(Beginning of Task input)

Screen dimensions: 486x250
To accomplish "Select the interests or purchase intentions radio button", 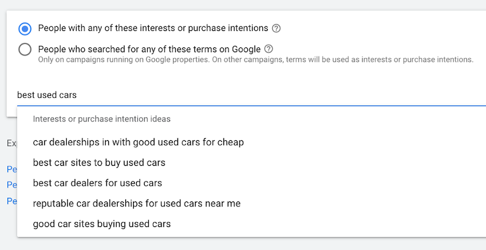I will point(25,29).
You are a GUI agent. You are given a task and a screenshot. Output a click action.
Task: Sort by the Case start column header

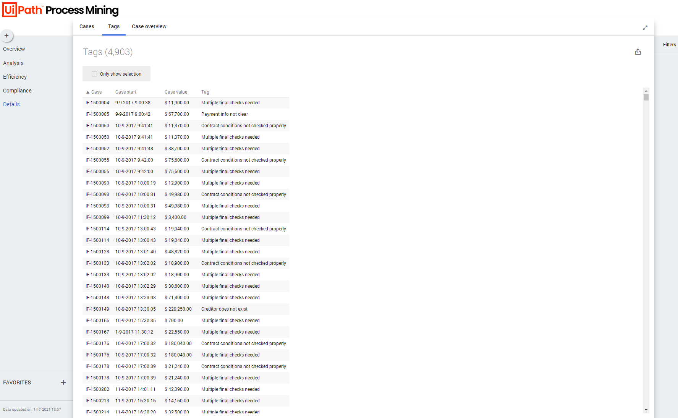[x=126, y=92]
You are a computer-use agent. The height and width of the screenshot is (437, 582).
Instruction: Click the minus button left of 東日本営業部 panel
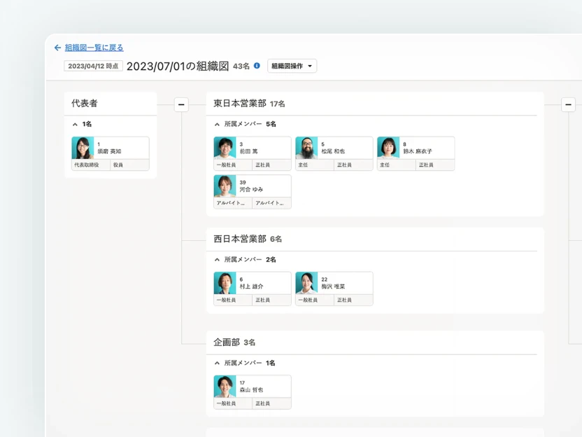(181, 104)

(End of Task input)
(Beginning of Task input)

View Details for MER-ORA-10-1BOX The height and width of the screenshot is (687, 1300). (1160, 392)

(End of Task input)

▸ Task requirements: Identify every line above with the string "agent" in it. Copy those lines.

▸ Answer to this problem:
You are a GUI agent. You are given a task and a screenshot. Output a click action.
You are a computer-use agent. The height and width of the screenshot is (437, 582).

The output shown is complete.